- **RECORDS TO USE**
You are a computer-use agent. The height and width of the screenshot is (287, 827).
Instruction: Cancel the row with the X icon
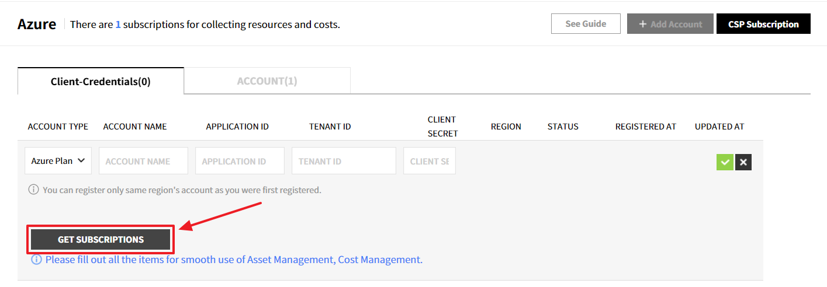click(x=743, y=162)
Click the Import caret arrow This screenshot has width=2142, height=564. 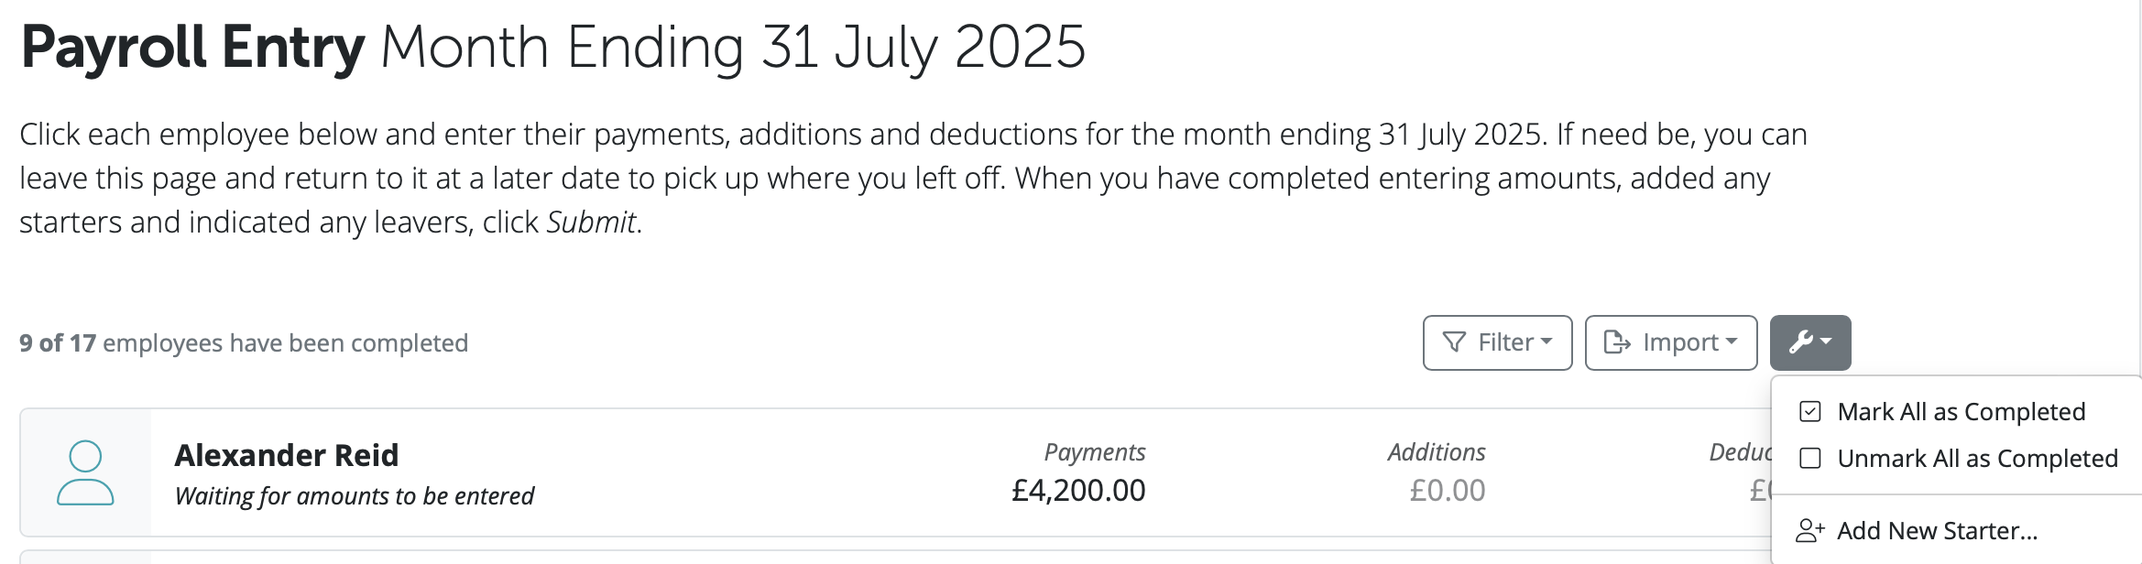click(1732, 342)
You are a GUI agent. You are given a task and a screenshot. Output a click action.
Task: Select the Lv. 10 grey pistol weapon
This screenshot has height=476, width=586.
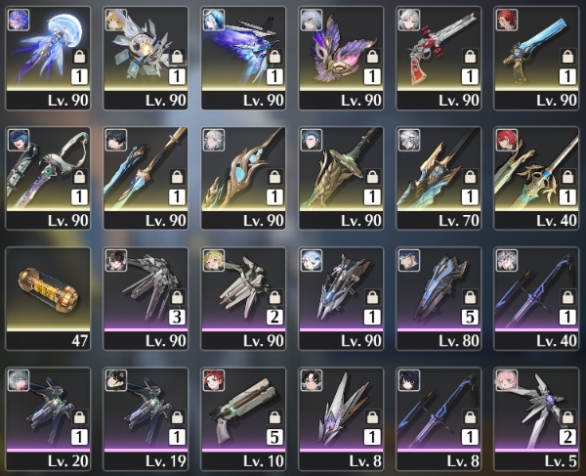pos(243,418)
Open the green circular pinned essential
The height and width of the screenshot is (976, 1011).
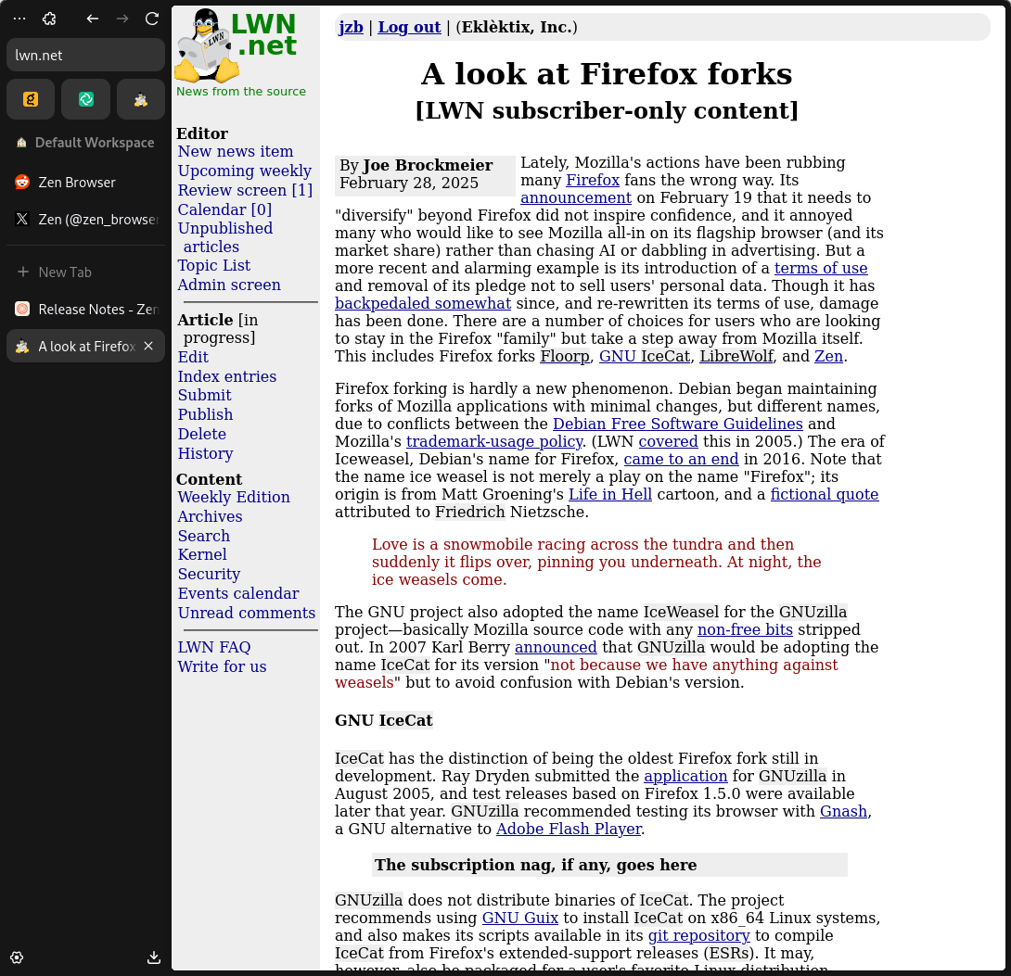point(85,100)
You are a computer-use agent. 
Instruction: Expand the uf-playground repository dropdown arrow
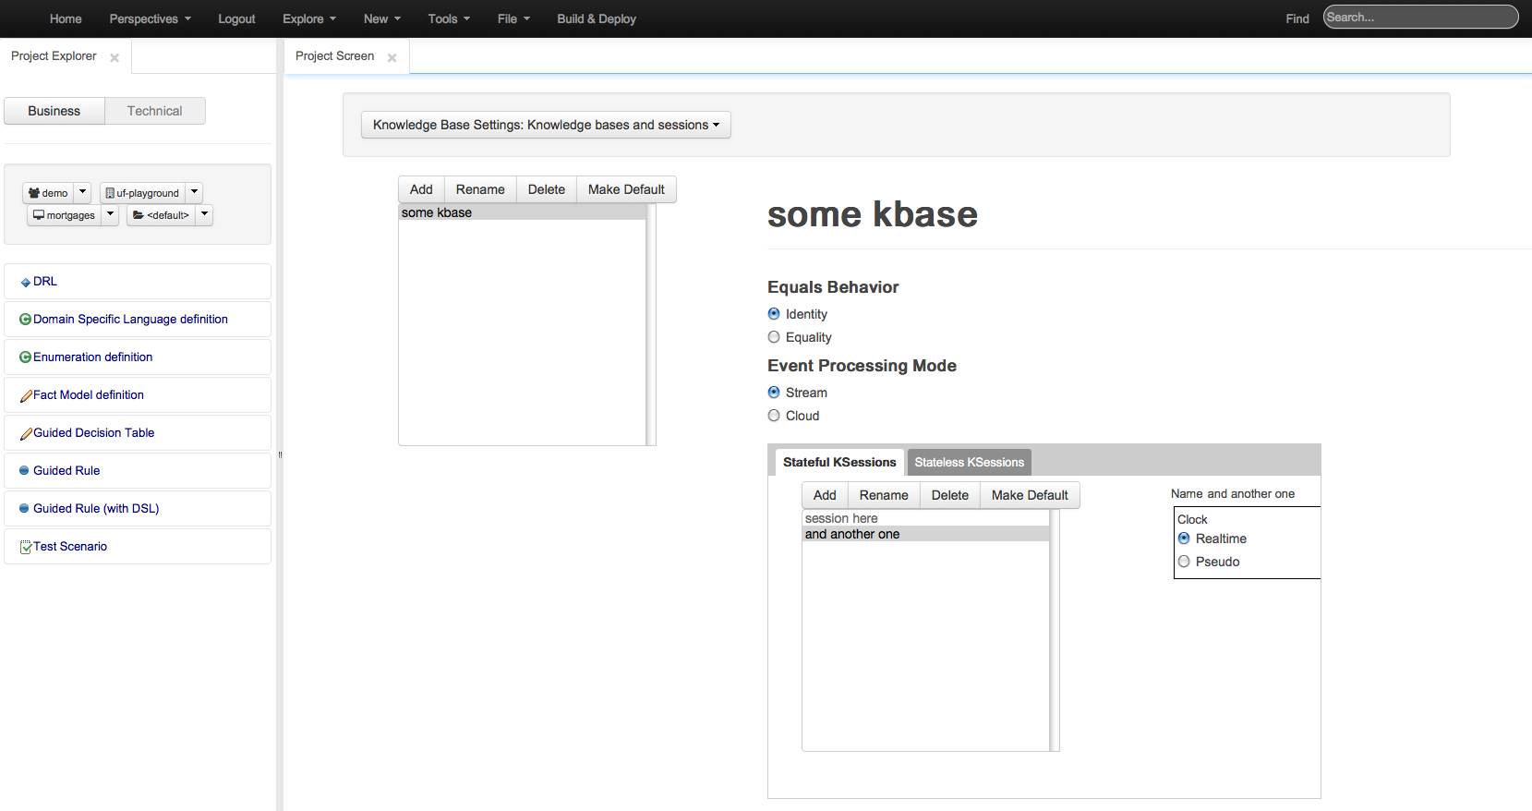(194, 192)
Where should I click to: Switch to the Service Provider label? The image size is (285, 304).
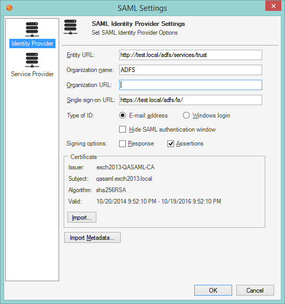32,74
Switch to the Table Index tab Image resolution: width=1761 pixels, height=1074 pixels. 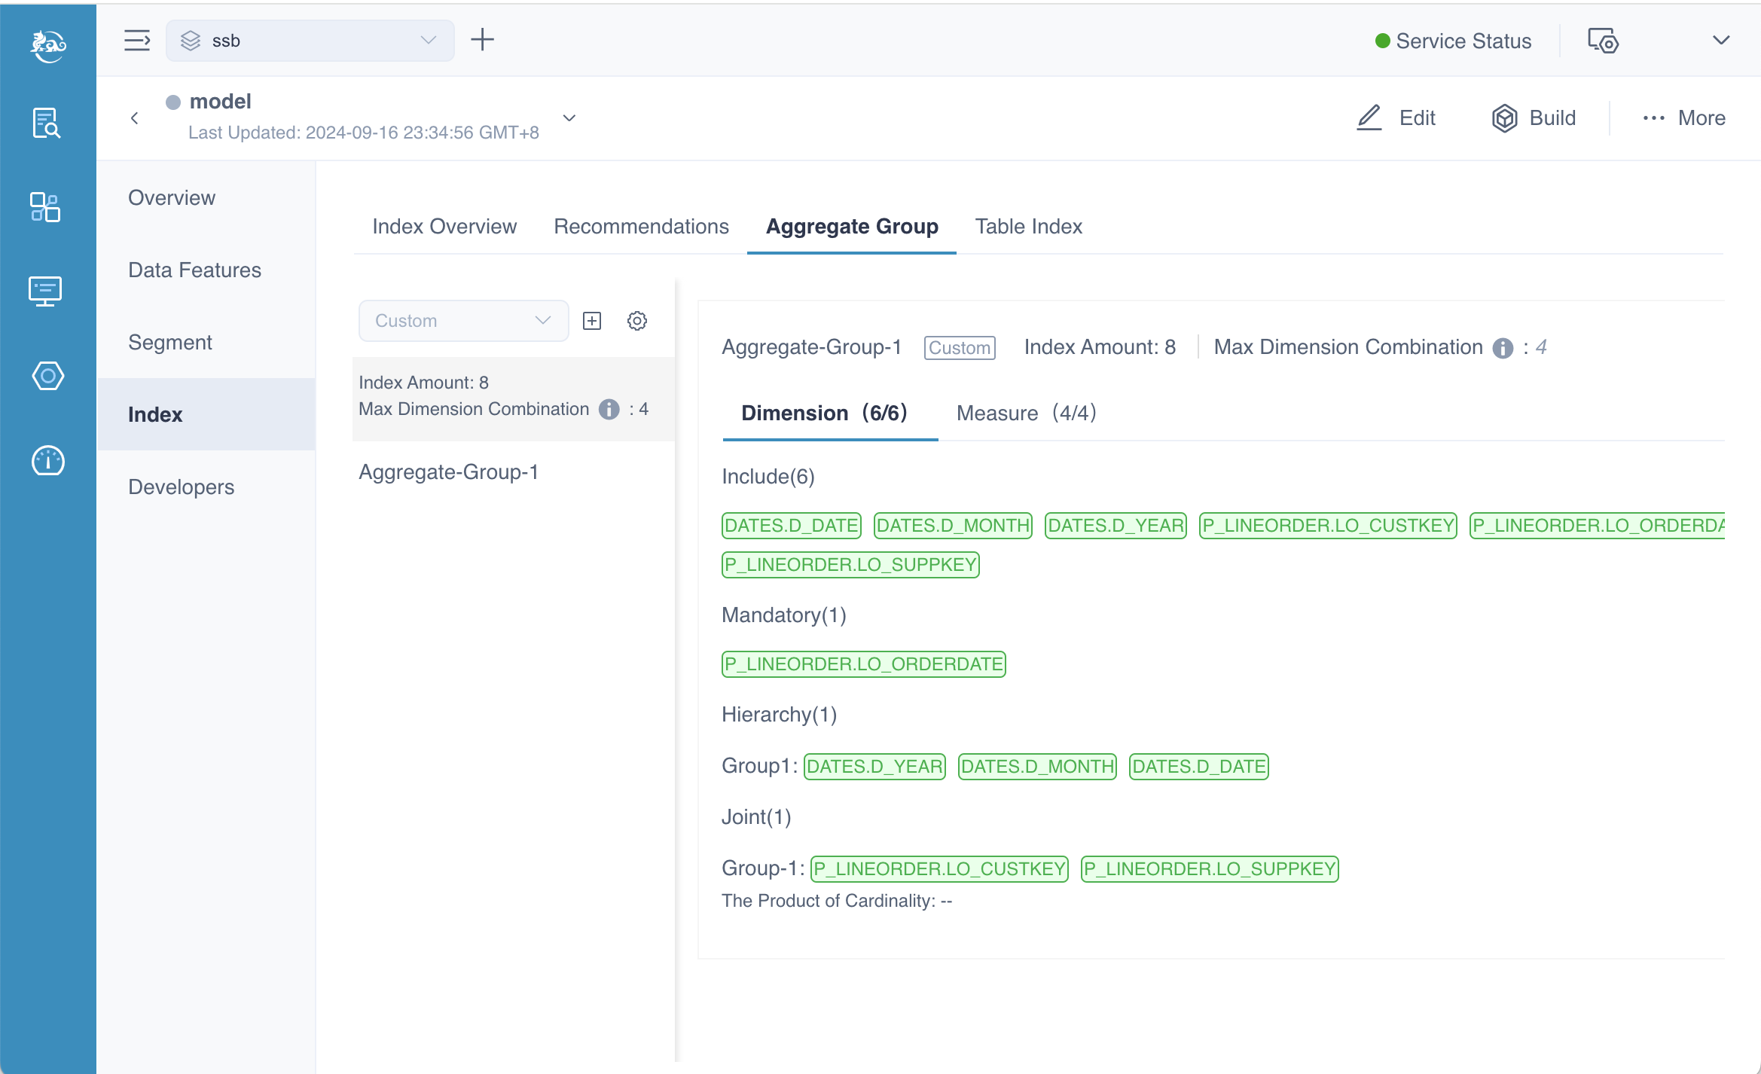click(1028, 227)
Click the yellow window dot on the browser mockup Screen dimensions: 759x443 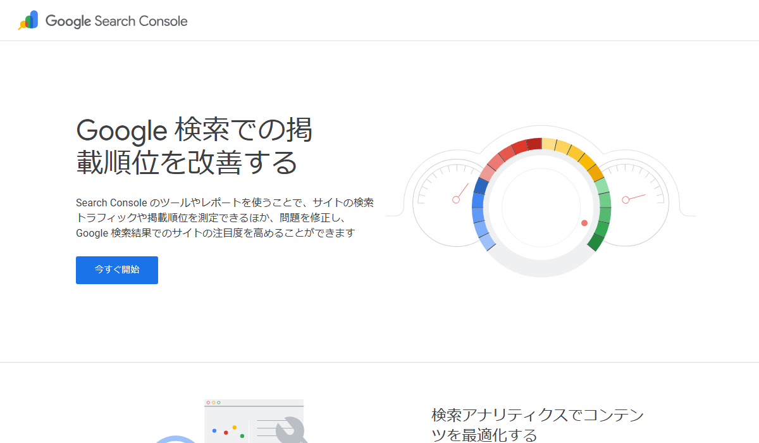[213, 402]
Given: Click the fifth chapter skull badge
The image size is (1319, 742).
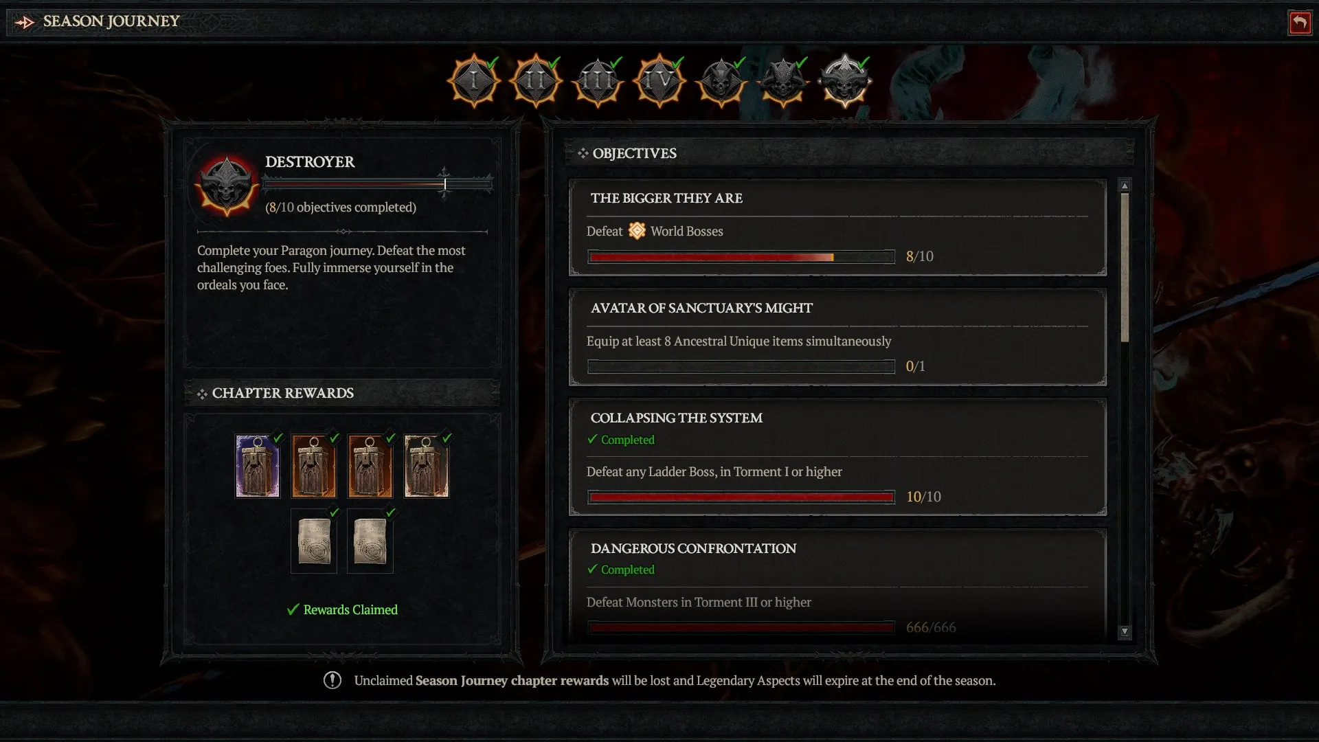Looking at the screenshot, I should 721,80.
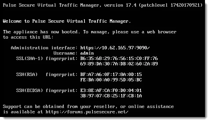Screen dimensions: 210x122
Task: Select the admin username text
Action: pos(87,53)
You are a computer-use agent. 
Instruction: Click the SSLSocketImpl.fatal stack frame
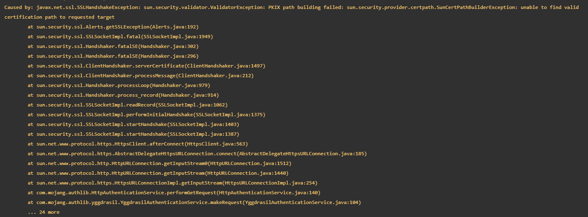(120, 37)
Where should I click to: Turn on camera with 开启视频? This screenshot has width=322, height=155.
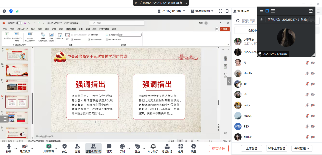point(25,147)
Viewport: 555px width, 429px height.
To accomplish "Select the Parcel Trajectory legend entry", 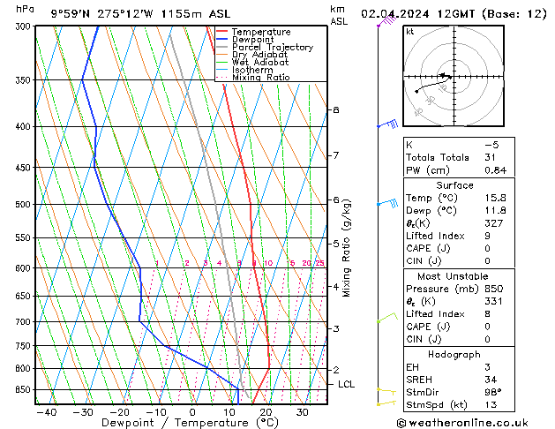I will click(x=272, y=48).
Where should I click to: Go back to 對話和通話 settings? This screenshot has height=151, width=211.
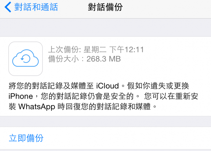pos(36,7)
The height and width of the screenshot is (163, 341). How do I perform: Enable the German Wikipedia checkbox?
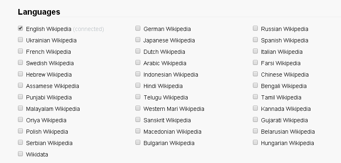point(138,28)
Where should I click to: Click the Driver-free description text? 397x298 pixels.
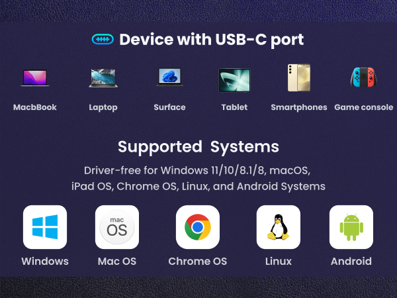click(199, 178)
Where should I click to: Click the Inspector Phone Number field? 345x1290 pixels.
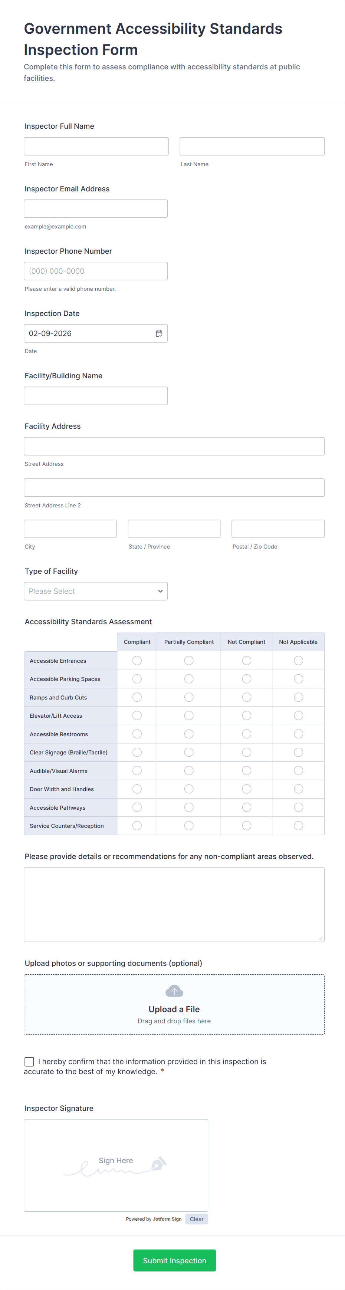(96, 271)
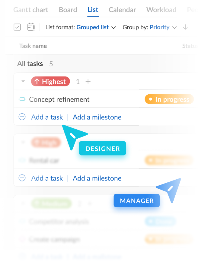The height and width of the screenshot is (264, 198).
Task: Open the List format Grouped list dropdown
Action: pyautogui.click(x=96, y=27)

- **PROBLEM DESCRIPTION**
Pull out every line of the data above that contains the word "with", treating uppercase and lowercase letters as different.

- **RESPONSE**
Instruction: Cancel the row with the X icon
Where should I click to: Turn on camera with 开启视频? This screenshot has width=322, height=155.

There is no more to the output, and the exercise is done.